Now, in a good story you don’t notice the coincidence.  So how ‘bout this: how ‘bout you build a story about coincidence that’s not really coincidence?  What better way to make the coincidence look natural so you don’t notice it?  Come right out and say that’s what the story is about.  Hmmm, maybe that's obvious (read the last paragraph).

We got a story about numbers.  About how the entire scope of the universe is ruled by numbers, by ratios.  Oh, boy, I love numbers.  I had 3 epiphanies reading Greene’s book.  I completely forget one.  I vaguely remember one.  And the third one was/is that the entire universe is number theory.  A corollary of 1+1=2.  Matter, energy (we know are the same thing, thank you very much Albert), space, time, space-time (matter tells space how to bend, space tells matter how to move, no matter who said it), everything are all numbers.  And I don’t say “just numbers.”  Numbers is all there is, so there’s nothing “just” about them, nothing “more” to compare them down from.

Where have we seen this?  Oh, this one is too easy: Numb3rs (TV really is educational)!  But Numb3rs wasn’t about how everything is connected.  It was about how mathematics can solve crimes.  So where else have numbers been important?  Didn’t numbers play a key coincidental role in Lost?  Why were all those numbers so important in Lost?  Did we ever find out?  No, but I’ll tell you why—so we could have a story!

But I’m not talking about only the story.  Let’s look at Jack, errrr, Kiefer, errr Martin Bohm.  Relevant that he has the name of someone else?  Martin is a twitchy guy who often uses a cell phone.  He’s a single dad, loves his kid, misses his wife, doesn’t relate well with people, has a temper, takes a punch pretty well, screws up his face a bit, and attacks problems with the first solution that comes to mind because it never occurs to him that his first solution might not be the best one.  Sound familiar?

How can Kiefer act in any plot that doesn’t have a gimmick?  24 had the clock (thank the creators of this one that we don’t have to blog about 24 hours a year!), and that though ultimately unrealistic (but what drama in TV is realistic) and quite quickly ignorable (who cares that each episode takes just one hour out of the day?) it did move the action right along.  Now we have the kid who doesn’t talk or touch but who drops clues for Martin to try to figure out if they are clues and if they are what they mean.  Nice little run of the mill detective story simply set in a different milieu, kinda like House.  But one that no one’s likely ever to figure out without a lot of help from the writers.  But it seems like it’ll be a bit fun to see how all these lives are tied together, hmmm, kinda like Lost!

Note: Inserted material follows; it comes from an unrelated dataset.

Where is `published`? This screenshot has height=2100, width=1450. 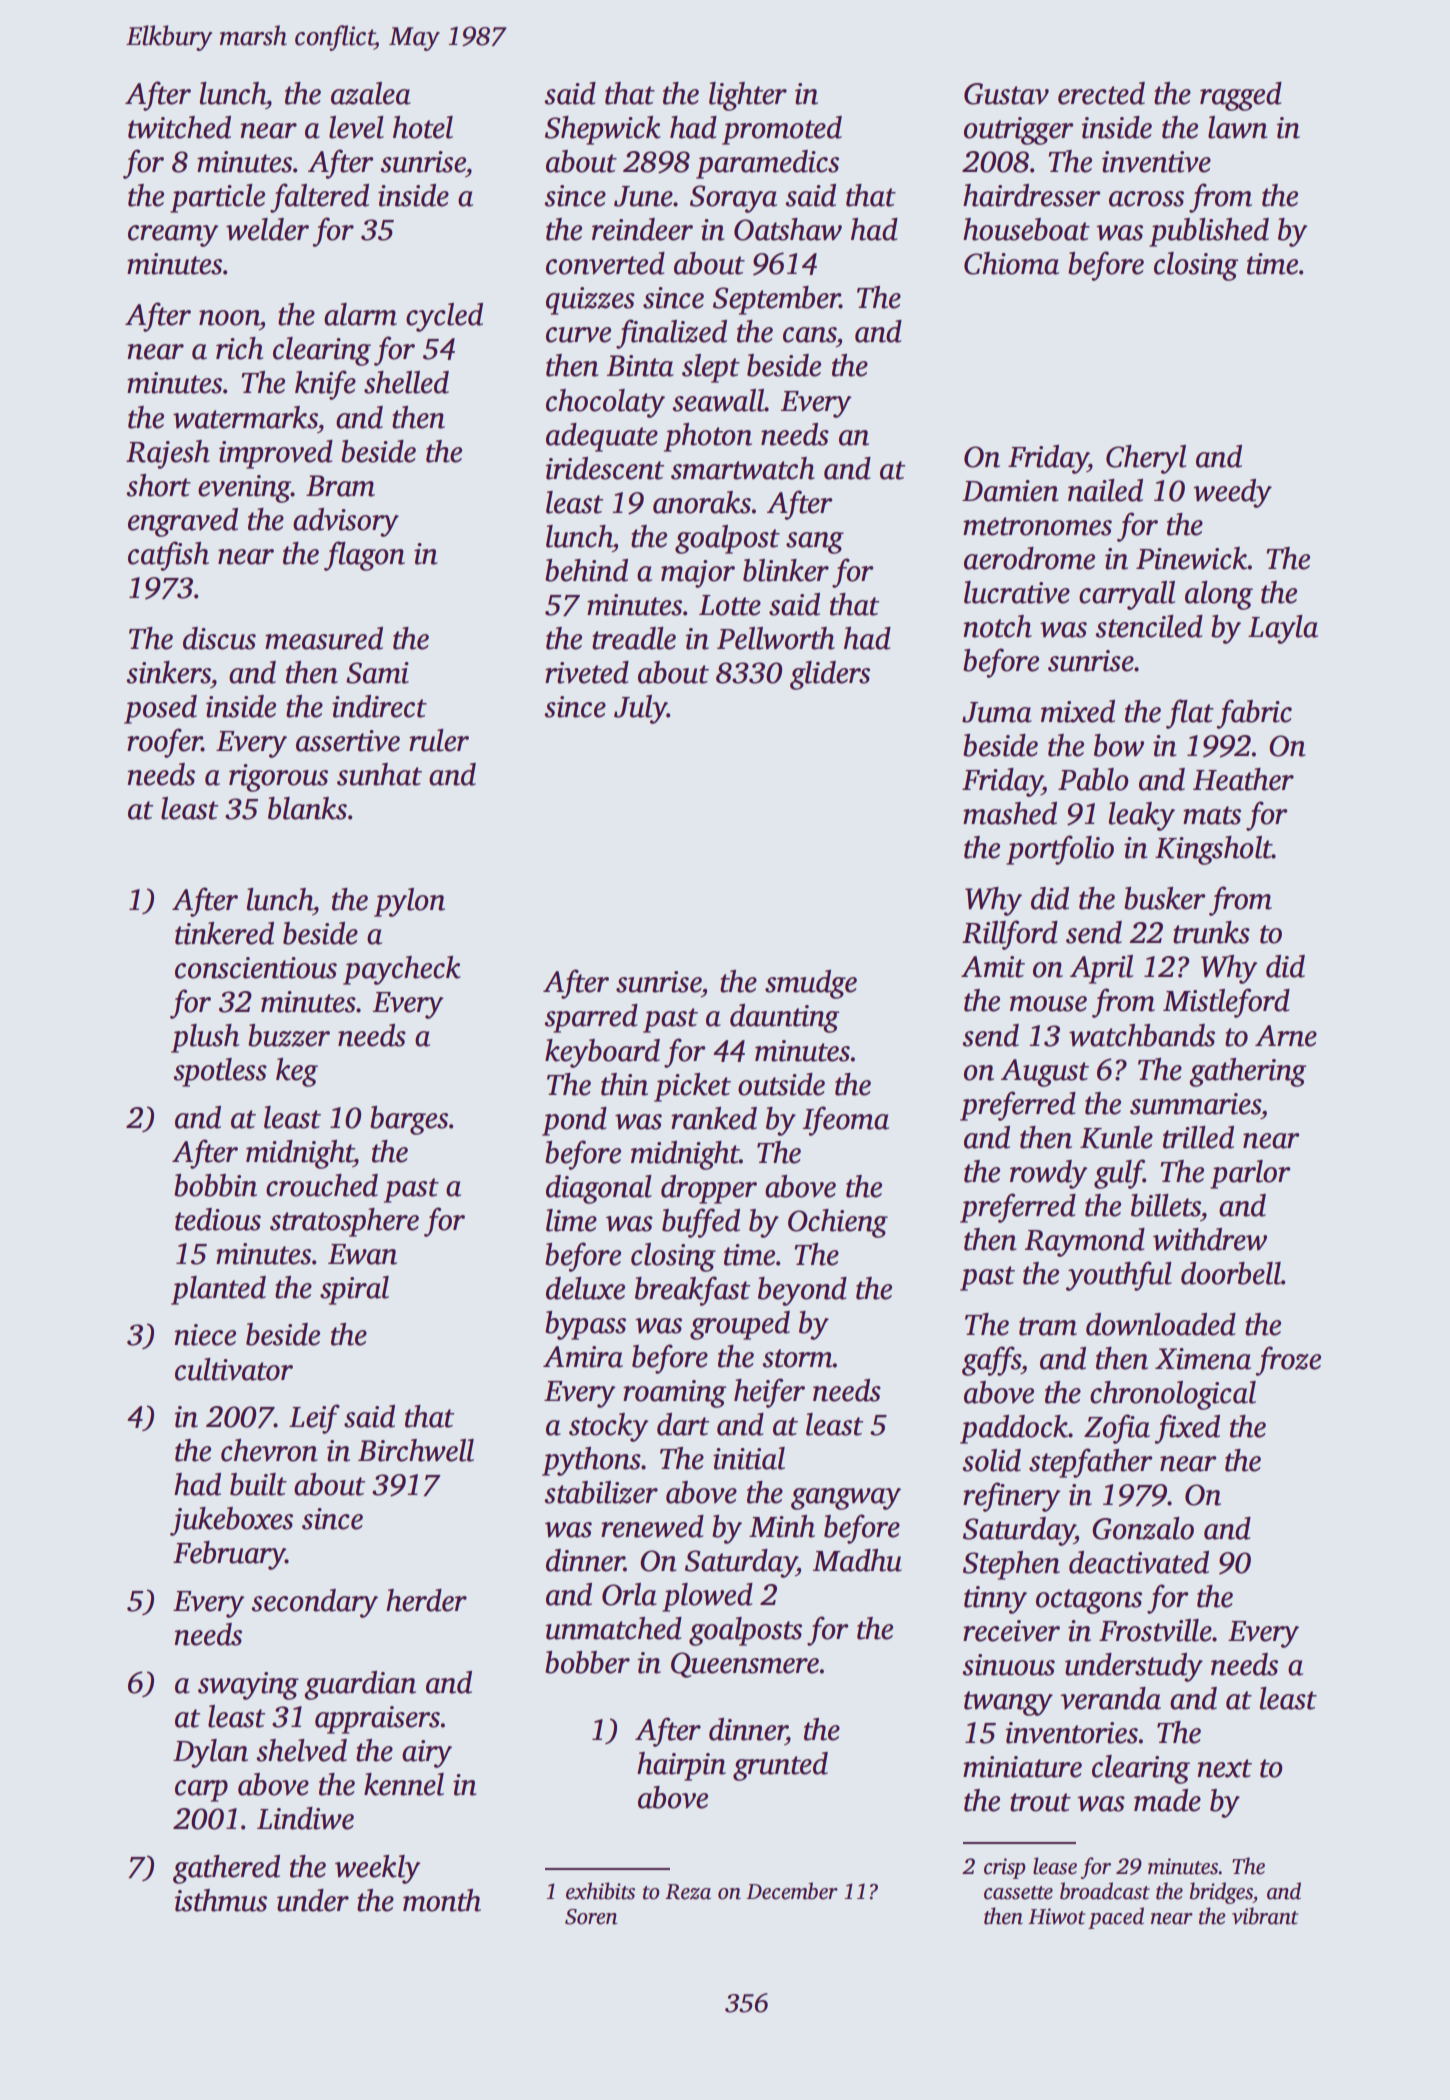 published is located at coordinates (1209, 232).
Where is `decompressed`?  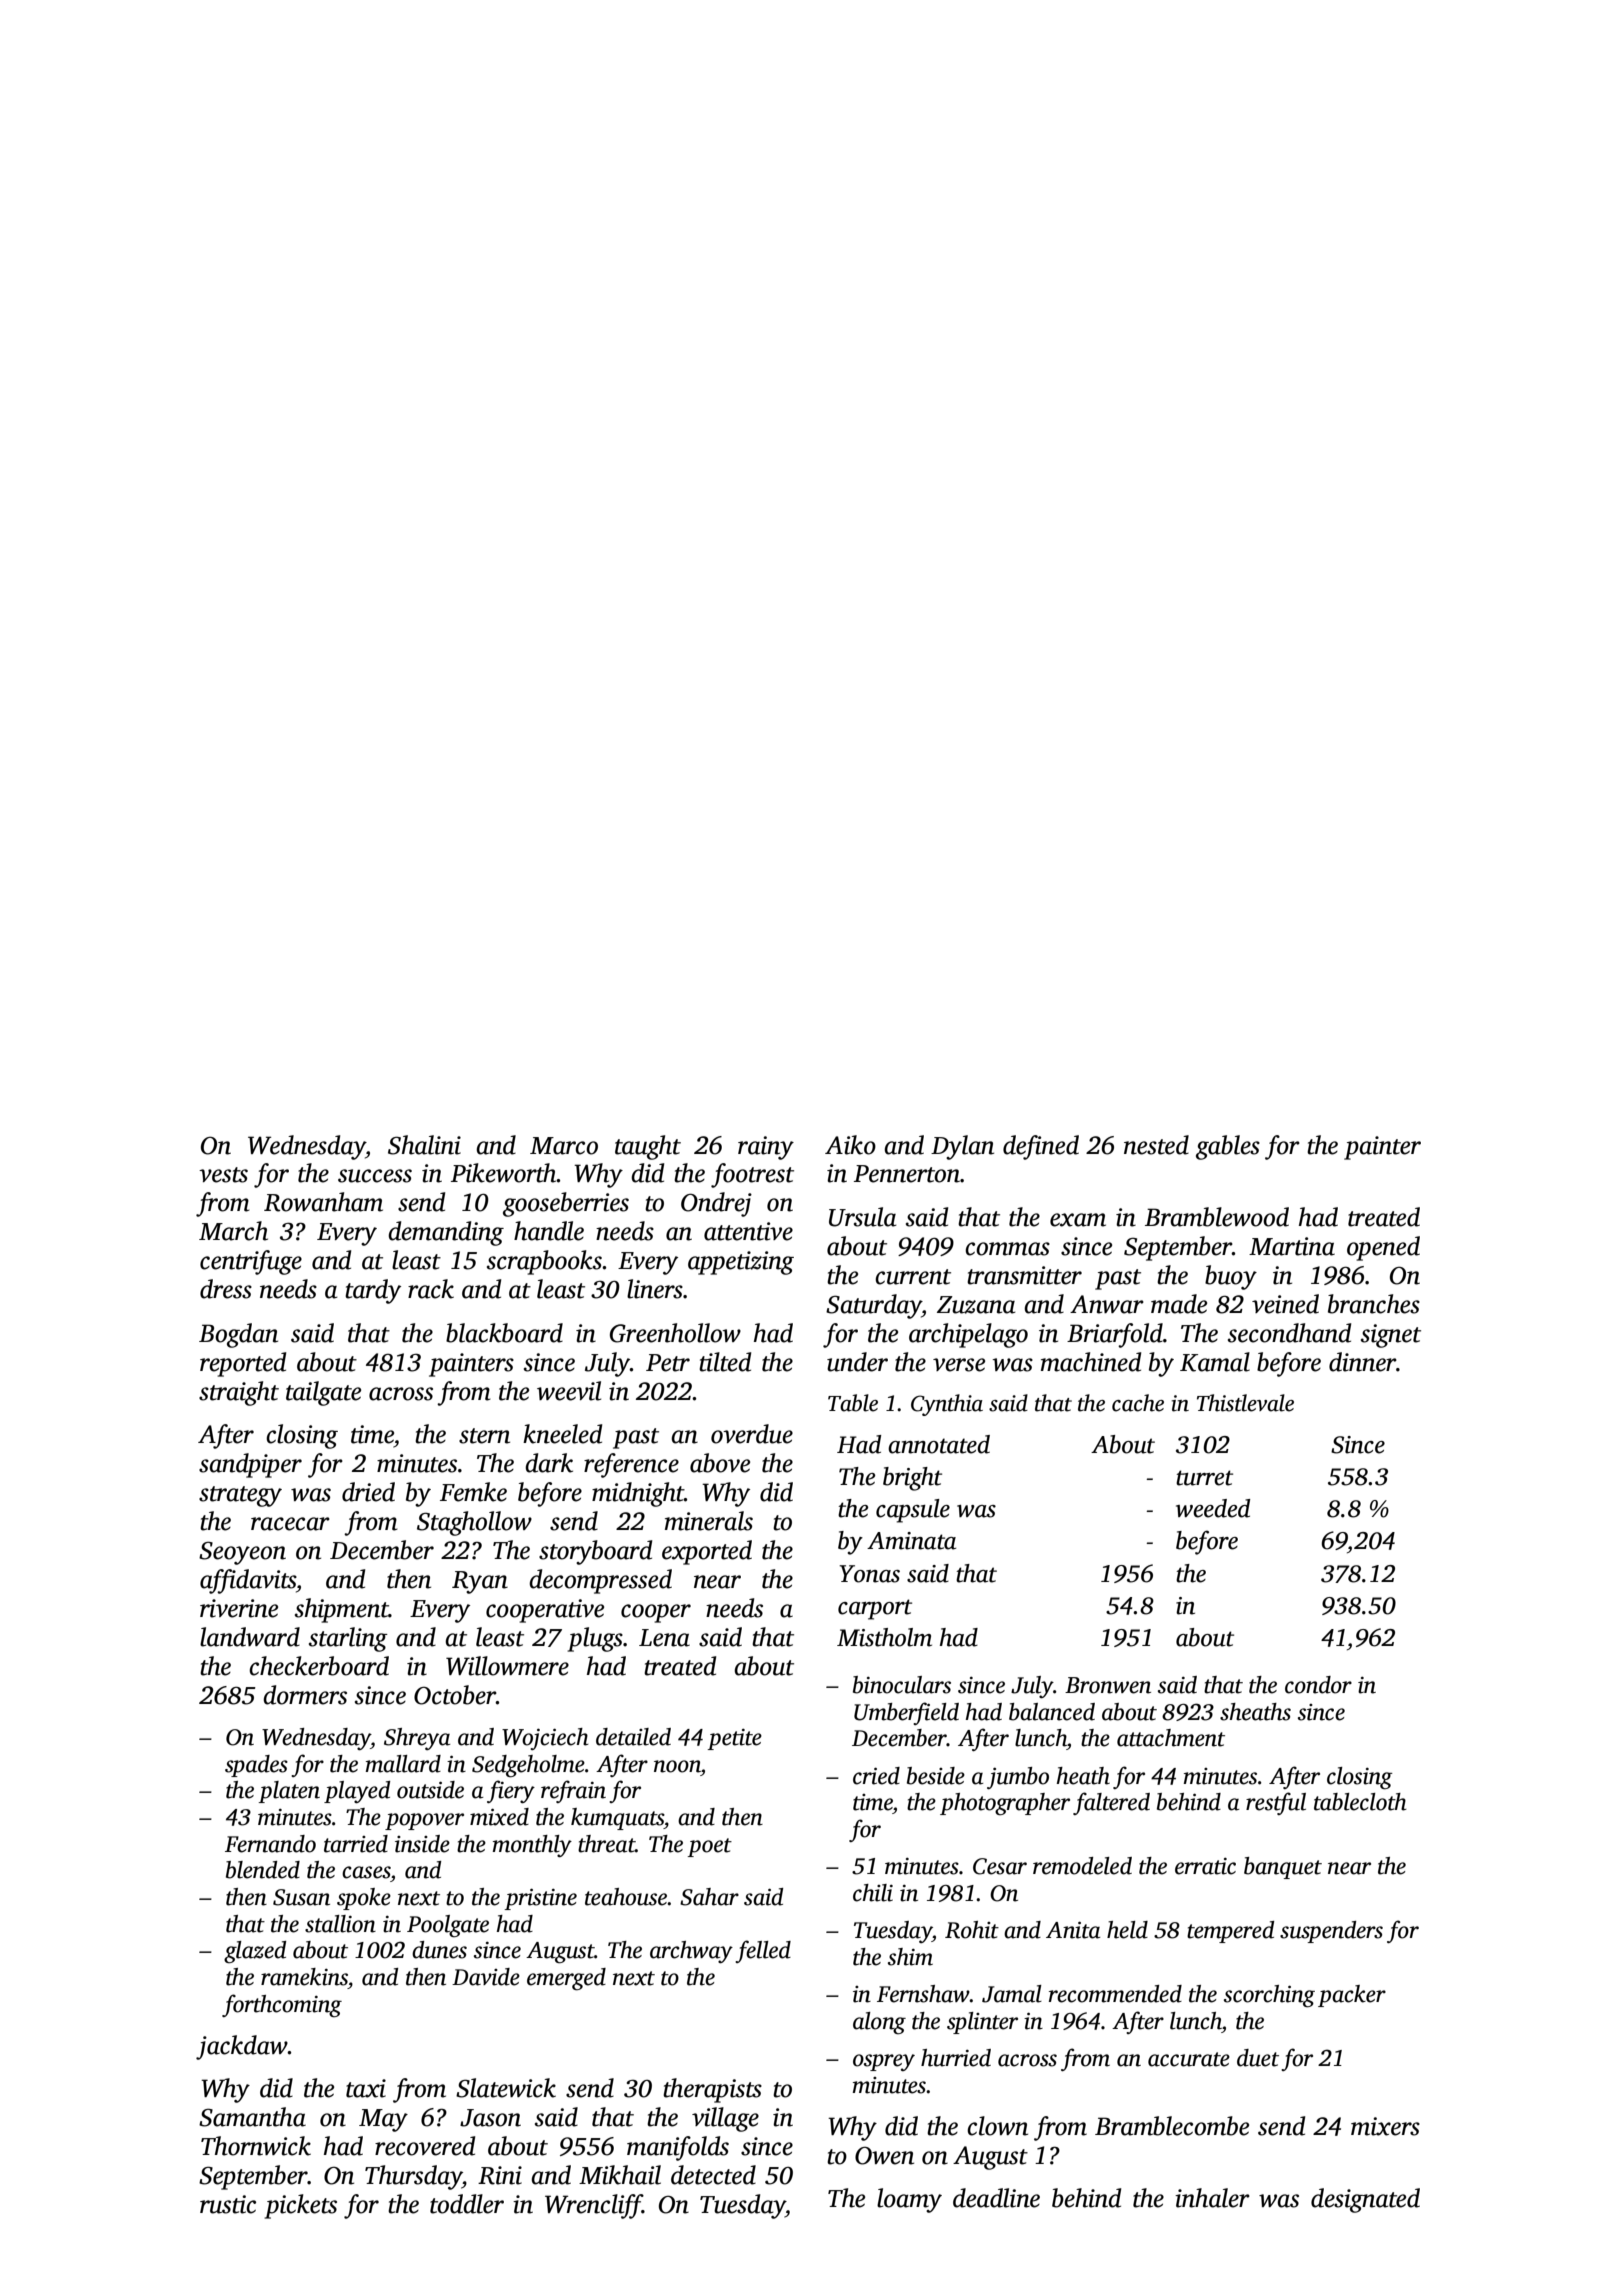 decompressed is located at coordinates (600, 1581).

Now about these numbers in at least tonight’s story.  I accept the plot device of the message in abottle cell phone that travels around the world making connections even though its link to Jake’s ability to find connections between people via numbers is thin (at best!).  But all those 3:18 coincidences?  I admit that I think I see one time more frequently than any other when I look at a digital clock.  But for 3:18 to be the bus, the day, the time (and drat, I think I’m forgetting some more)—that’s gregarious, errrr, egregious, errr, gratuitous.  And what does the coincidence of the same number between different people have to do with Jake’s ability to understand the ratios that rule the universe?  Oh, and if Jake can’t/doesn’t talk, why does he provide the opening narration?  And just to get all these out of the way in one shot and move on, when Martin tracks down the Teller Institute online that might help him understand Jake, he’s not in the guys house more than 30s before the guy tells him in detail what Jake sees.  But, hey, a story doesn’t exist without coincidences, so just suspend your disbelief and enjoy the ride!  Didn’t you learn to do that from 24?

Nice to see Kiefer show some range here.  Wow, he’s a luggage handler at JFK.  I don’t recall any TV character being a luggage handler.  Seeing him in the airport I kept expecting a hostage crisis to erupt.  And I’m expecting him to handle every situation with aplomb.  He doesn’t though, and that’ll take some getting used to.  But I’m guessing it won’t last.

Hmmm, that phone that went ‘round the world and wound up getting its image content up on the big screen—how come the racy footage didn’t get up there?  Why show the phone taking video of the suggestive interaction without having it displayed for all to see, like all the “good” stuff?  And, yeah, I’m the 17%, but how easy is it to use a phone you come by accidentally?  Don’t they have at least rudimentary security?